Regional stock exchange in Washington, DC

The Washington Stock Exchange was a regional stock exchange based in Washington, D.C. Active as early as the 1880s, on July 21, 1953, members of the Washington Stock Exchange board unanimously voted to merge with the Philadelphia-Baltimore Stock Exchange. The merge occurred in 1954, creating the Philadelphia-Baltimore-Washington Stock Exchange.

==History==
The exchange was active in Washington, D.C. as of October 24, 1884. It was a tenant of the Washington Building at 15th and New York NW.

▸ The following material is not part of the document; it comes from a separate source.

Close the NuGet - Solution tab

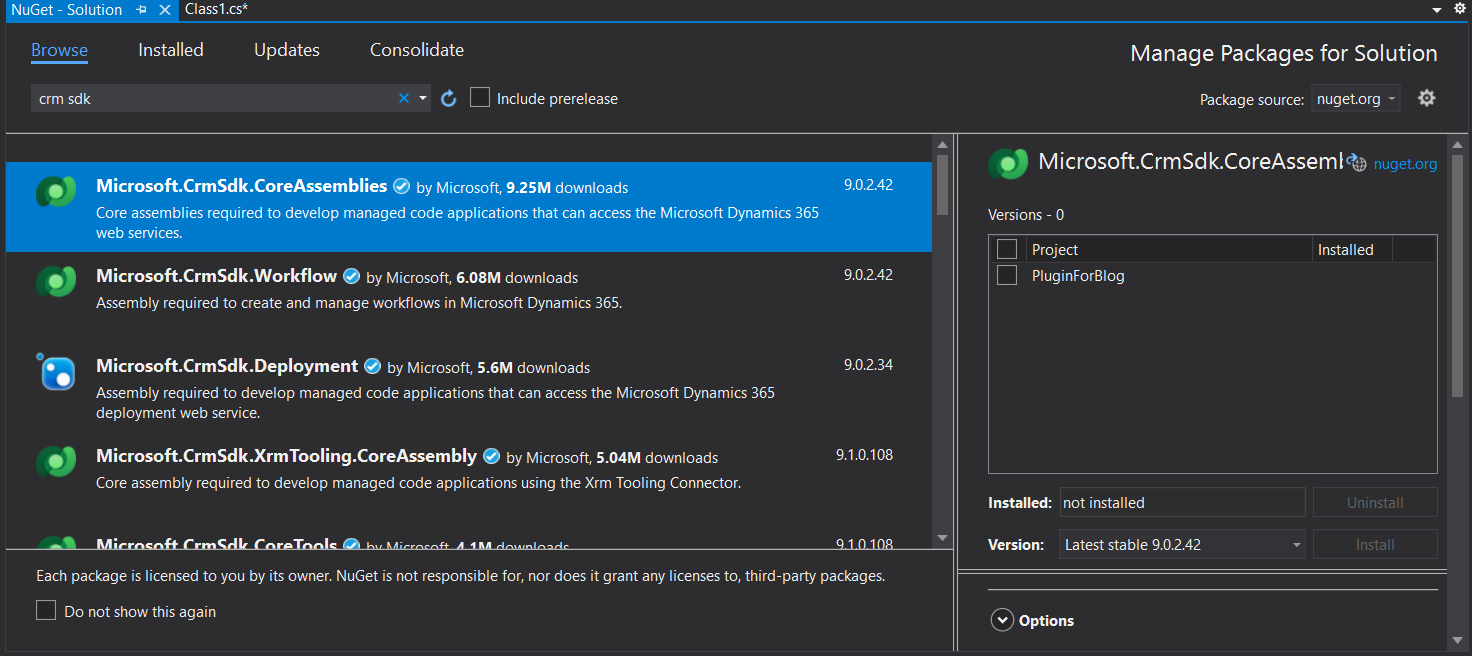(165, 10)
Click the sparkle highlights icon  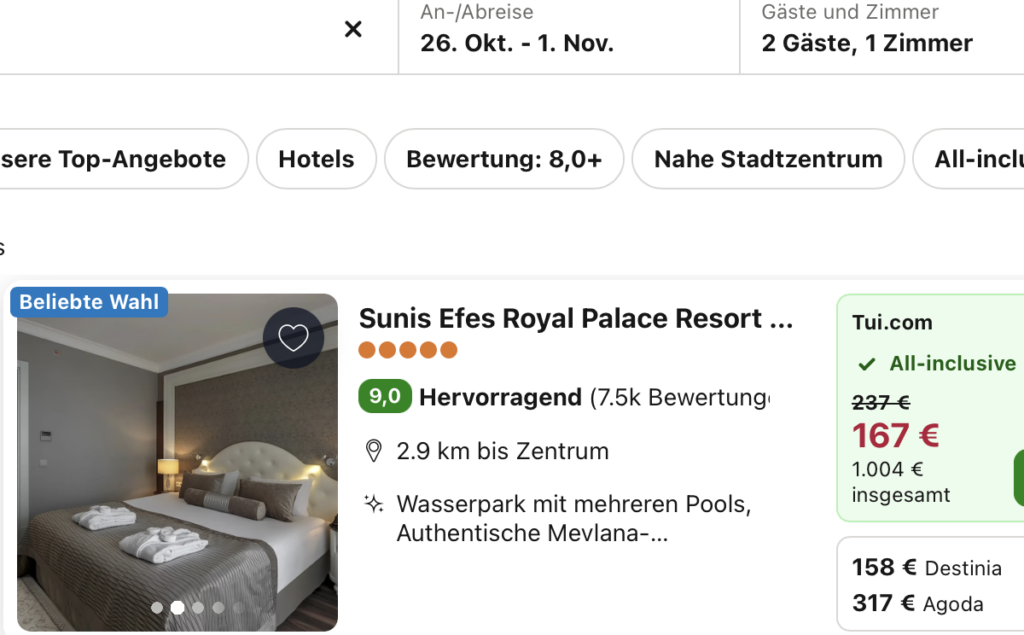(x=374, y=504)
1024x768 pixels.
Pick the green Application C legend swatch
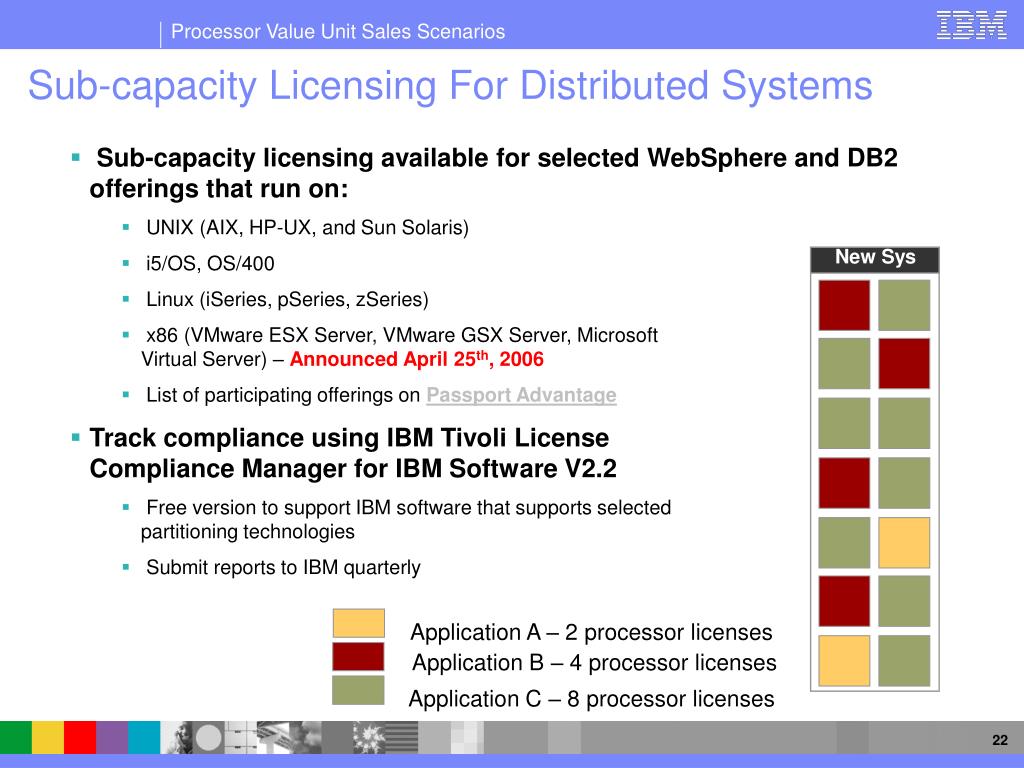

On July 31, 1914, after the closing of the NYSE, the Washington Stock Exchange, "which deals mainly in local securities, followed the example of similar bodies in other cities and suspended business for the day." During a financial crisis, on August 5, 1914, the New York Times reported that the New York Stock Exchange and all regional exchanges had voted to close, including Washington, D.C., the Baltimore Stock Exchange, the Boston Stock Exchange, the Philadelphia Stock Exchange, the Pittsburgh Stock Exchange, and others for Detroit, St. Louis, Chicago, Cincinnati, Columbus, and San Francisco.

On July 21, 1953, members of the Washington Stock Exchange board unanimously voted to merge with the Philadelphia-Baltimore Stock Exchange. The merger plan had been in negotiations at that point for 22 months under Washington exchange president Fenton Cramer. Cramer asserted that under the agreement, the Washington exchange would become a branch of the other exchange, with little change in actual trading activities expected. He described a major advantage of the merger as the establishment of a modern clearing house for security. The Philadelphia-Baltimore Stock Exchange merged with the Washington Stock Exchange in 1954, creating the Philadelphia-Baltimore-Washington Stock Exchange.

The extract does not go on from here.